### TEXT SECTION
Isogenic strain construction and gene targeting in Candida dubliniensis.
Staib P, Moran GP, Sullivan DJ, Coleman DC, Morschhäuser J
Journal of Bacteriology (2001)
Category: yeast-misc ¤ Added: Jul 23, 2003 ¤ Rating: ◊◊
Candida dubliniensis is a recently described opportunistic fungal pathogen that is closely related to Candida albicans but differs from it with respect to epidemiology, certain virulence characteristics, and the ability to develop fluconazole resistance in vitro. A comparison of C. albicans and C. dubliniensis at the molecular level should therefore provide clues about the mechanisms used by these two species to adapt to their human host. In contrast to C. albicans, no auxotrophic C. dubliniensis strains are available for genetic manipulations. Therefore, we constructed homozygous ura3 mutants from a C. dubliniensis wild-type isolate by targeted gene deletion. The two URA3 alleles were sequentially inactivated using the MPA(R)-flipping strategy, which is based on the selection of integrative transformants carrying a mycophenolic acid resistance marker that is subsequently deleted again by site-specific, FLP-mediated recombination. The URA3 gene from C. albicans (CaURA3) was then used as a selection marker for targeted integration of a fusion between the C. dubliniensis MDR1 (CdMDR1) promoter and a C. albicans-adapted GFP reporter gene. Uridine-prototrophic transformants were obtained with high frequency, and all transformants of two independent ura3-negative parent strains had correctly integrated the reporter gene fusion into the CdMDR1 locus, demonstrating that the CaURA3 gene can be used for efficient and specific targeting of recombinant DNA into the C. dubliniensis genome. Transformants carrying the reporter gene fusion did not exhibit detectable fluorescence during growth in yeast extract-peptone-dextrose medium in vitro, suggesting that CdMDR1 is not significantly expressed under these conditions. Fluconazole had no effect on MDR1 expression, but the addition of the drug benomyl strongly activated the reporter gene fusion in a dose-dependent fashion, demonstrating that the CdMDR1 gene, which encodes an efflux pump mediating resistance to toxic compounds, is induced by the presence of certain drugs.

### YOUR OBJECTIVE
Output the part of the Candida dubliniensis abstract between "Isogenic strain construction" and "of Bacteriology (2001)", inclusive, copied word for word. The records that follow were taken from a separate source unrelated to this abstract.

### DATASET CONTENT
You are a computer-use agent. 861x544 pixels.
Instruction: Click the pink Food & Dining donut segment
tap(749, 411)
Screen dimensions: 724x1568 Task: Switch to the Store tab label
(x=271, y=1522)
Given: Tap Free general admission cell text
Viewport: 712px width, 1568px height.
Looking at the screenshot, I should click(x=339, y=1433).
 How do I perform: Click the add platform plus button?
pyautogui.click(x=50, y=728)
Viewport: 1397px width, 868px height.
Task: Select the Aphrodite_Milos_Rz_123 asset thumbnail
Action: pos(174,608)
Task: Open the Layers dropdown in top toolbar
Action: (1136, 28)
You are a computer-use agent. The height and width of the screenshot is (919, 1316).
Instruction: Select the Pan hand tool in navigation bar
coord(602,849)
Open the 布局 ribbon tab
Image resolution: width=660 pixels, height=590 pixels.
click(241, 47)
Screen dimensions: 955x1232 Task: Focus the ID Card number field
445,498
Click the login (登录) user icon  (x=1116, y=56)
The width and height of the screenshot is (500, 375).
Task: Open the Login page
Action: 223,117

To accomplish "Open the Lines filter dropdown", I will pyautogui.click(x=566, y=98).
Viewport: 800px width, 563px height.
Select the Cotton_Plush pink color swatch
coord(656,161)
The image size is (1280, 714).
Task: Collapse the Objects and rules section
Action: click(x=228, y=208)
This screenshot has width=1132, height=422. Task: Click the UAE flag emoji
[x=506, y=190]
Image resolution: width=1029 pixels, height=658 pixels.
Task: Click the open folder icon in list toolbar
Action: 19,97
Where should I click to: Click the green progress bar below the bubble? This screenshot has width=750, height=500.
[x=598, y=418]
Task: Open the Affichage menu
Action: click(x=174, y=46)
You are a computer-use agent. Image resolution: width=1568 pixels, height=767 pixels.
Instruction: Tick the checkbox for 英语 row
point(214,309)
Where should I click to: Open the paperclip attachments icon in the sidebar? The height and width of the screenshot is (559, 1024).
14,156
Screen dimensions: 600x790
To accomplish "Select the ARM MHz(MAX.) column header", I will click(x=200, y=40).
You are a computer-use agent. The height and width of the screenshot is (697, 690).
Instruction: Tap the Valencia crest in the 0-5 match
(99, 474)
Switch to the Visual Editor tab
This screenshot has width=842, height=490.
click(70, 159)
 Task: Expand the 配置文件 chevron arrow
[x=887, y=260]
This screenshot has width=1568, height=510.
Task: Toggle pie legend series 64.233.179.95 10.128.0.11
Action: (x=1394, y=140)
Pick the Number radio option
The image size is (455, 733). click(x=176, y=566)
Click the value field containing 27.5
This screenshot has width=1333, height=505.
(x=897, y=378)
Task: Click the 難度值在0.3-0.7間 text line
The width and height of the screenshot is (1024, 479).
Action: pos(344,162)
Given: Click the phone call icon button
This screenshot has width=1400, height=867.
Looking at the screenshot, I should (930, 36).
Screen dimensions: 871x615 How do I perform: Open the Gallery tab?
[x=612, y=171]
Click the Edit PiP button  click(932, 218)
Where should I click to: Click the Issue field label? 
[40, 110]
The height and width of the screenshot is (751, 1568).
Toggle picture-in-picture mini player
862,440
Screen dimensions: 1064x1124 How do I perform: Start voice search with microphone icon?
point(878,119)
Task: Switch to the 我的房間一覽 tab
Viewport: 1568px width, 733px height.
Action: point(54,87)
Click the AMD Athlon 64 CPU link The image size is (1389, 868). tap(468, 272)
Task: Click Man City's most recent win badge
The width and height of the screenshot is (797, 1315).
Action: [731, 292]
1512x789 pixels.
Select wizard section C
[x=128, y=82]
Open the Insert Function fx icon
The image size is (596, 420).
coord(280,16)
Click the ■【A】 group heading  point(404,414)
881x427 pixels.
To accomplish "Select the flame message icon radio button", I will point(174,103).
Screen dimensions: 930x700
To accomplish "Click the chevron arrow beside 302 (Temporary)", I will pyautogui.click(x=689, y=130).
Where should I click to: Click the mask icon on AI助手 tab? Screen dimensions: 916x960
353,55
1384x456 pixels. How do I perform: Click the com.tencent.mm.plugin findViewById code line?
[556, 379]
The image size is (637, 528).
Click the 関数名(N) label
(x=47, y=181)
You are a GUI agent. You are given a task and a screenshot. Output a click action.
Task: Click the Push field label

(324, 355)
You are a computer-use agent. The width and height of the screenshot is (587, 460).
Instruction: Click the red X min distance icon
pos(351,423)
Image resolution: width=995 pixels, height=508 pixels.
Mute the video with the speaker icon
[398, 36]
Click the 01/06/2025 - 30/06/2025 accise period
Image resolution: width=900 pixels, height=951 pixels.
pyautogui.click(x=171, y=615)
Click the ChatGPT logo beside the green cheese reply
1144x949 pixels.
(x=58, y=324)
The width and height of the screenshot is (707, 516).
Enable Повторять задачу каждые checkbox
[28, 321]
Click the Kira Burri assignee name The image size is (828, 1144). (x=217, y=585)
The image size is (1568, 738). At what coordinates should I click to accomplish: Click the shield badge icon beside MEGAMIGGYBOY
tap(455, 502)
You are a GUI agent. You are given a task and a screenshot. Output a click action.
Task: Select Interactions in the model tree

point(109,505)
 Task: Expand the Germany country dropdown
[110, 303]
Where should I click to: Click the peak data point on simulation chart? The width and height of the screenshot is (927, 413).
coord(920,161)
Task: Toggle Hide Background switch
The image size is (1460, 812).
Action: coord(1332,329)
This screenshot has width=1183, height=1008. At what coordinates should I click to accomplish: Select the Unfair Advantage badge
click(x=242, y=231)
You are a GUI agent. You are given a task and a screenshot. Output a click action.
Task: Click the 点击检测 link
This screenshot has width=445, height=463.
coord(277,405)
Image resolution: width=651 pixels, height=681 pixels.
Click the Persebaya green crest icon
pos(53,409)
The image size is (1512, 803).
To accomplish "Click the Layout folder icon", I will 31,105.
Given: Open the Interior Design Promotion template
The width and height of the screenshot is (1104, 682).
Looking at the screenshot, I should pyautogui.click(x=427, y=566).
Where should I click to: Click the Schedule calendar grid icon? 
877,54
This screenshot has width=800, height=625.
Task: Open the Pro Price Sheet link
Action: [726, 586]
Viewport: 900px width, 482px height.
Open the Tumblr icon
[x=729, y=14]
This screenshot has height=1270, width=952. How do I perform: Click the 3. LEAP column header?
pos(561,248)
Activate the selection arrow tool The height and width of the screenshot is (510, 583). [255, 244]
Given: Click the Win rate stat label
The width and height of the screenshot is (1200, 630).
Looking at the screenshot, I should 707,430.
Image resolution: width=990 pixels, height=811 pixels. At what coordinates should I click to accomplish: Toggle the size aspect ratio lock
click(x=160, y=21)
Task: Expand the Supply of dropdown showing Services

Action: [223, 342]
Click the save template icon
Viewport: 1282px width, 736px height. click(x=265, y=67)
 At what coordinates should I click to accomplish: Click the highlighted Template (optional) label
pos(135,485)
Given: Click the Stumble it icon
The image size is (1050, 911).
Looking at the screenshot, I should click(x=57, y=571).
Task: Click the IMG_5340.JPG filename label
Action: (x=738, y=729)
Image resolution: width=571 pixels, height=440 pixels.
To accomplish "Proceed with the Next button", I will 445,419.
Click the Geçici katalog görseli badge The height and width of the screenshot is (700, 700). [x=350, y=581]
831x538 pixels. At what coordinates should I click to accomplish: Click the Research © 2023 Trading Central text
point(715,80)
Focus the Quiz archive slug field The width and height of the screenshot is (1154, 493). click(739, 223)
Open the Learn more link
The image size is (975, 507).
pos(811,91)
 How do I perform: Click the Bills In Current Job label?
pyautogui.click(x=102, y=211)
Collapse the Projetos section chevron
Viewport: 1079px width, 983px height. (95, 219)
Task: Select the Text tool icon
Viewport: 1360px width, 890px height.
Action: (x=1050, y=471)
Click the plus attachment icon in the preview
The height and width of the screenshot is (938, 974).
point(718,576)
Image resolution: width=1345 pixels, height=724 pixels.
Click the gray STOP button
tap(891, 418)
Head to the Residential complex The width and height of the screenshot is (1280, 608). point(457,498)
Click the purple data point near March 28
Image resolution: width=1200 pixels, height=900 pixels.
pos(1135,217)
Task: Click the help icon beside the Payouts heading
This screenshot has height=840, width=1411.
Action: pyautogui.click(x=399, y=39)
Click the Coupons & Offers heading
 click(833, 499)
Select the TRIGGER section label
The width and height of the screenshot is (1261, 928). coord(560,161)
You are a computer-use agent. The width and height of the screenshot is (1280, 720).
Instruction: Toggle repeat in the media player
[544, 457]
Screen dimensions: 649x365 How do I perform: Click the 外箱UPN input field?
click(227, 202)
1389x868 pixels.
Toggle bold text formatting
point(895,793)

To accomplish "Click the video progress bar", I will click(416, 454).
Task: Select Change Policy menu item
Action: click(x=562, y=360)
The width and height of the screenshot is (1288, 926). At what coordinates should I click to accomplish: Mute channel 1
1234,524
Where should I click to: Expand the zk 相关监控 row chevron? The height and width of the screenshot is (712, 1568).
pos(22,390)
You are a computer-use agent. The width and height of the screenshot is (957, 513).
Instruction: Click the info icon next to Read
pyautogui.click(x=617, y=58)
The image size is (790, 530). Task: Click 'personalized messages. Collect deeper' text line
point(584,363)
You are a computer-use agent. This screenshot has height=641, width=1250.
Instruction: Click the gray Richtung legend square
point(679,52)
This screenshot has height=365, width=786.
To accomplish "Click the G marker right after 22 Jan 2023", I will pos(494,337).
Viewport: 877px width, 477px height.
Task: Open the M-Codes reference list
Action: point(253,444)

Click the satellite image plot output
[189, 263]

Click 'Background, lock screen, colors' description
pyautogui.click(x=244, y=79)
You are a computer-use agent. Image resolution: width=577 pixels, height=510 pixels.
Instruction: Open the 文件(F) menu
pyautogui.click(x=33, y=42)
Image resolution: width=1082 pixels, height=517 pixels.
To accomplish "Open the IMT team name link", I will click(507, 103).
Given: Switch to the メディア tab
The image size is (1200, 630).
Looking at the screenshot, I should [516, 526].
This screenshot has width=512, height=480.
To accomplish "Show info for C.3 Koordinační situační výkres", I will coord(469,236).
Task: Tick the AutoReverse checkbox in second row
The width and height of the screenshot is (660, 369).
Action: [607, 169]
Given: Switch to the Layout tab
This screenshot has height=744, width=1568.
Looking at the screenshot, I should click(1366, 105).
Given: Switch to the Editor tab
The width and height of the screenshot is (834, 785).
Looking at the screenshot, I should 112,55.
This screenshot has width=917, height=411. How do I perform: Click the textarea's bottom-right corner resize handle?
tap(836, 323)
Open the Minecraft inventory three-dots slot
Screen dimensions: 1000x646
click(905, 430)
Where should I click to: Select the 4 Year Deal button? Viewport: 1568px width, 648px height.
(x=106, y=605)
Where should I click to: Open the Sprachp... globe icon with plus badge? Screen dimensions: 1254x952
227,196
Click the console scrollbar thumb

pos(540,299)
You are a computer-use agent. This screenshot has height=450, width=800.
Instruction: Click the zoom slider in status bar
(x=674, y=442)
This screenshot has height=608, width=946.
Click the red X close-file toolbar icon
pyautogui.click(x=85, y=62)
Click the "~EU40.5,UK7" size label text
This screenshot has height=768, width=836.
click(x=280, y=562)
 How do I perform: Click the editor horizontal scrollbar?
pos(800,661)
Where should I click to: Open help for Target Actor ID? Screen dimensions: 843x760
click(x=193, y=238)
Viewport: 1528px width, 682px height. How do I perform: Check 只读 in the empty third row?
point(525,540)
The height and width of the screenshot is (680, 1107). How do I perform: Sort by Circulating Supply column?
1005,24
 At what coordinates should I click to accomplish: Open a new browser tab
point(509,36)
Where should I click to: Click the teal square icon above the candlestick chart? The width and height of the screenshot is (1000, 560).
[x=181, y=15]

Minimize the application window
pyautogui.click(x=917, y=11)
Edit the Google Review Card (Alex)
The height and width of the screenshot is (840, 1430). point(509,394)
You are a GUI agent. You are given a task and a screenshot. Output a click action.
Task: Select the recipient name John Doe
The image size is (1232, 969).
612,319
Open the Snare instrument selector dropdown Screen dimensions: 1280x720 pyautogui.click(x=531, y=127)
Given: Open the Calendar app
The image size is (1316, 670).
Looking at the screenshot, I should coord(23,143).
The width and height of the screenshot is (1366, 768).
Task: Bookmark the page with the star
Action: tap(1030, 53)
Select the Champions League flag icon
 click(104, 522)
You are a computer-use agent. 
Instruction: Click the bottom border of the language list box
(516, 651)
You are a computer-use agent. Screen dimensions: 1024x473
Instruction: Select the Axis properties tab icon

### EXPECTED ANSWER
Isogenic strain construction and gene targeting in Candida dubliniensis.
Staib P, Moran GP, Sullivan DJ, Coleman DC, Morschhäuser J
Journal of Bacteriology (2001)